▶ **ENTRIES PROVIDED**
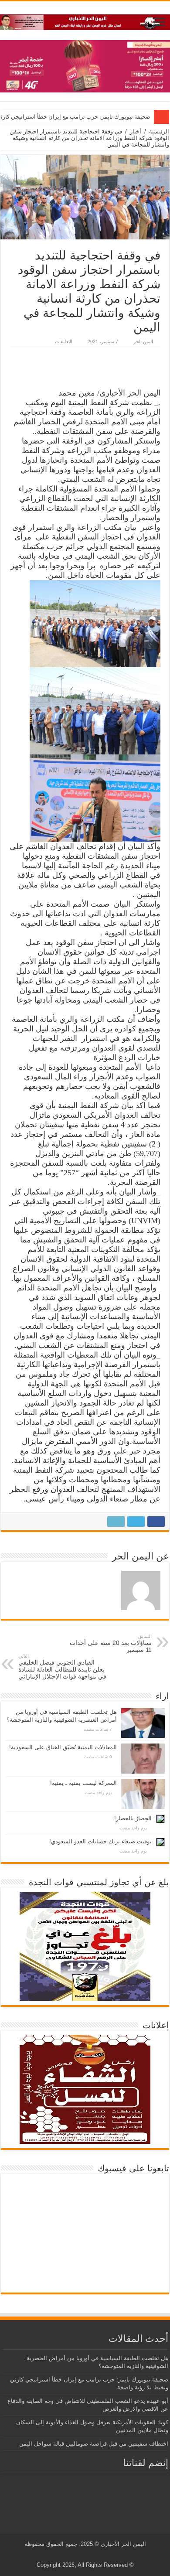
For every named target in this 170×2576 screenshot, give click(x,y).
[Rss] (100, 2554)
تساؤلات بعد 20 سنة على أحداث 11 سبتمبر (111, 1643)
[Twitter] (91, 2554)
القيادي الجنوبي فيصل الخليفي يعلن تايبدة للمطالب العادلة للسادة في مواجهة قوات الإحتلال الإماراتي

▶ **THE TASK**
Write the lines above out again exactly, excluding every picture.

▶ **TASK RESPONSE**
For every named target in this 170×2576 screenshot, give click(x,y).
[Rss] (100, 2554)
تساؤلات بعد 20 سنة على أحداث 11 سبتمبر (111, 1643)
[Twitter] (91, 2554)
القيادي الجنوبي فيصل الخليفي يعلن تايبدة للمطالب العادلة للسادة في مواجهة قوات الإحتلال الإماراتي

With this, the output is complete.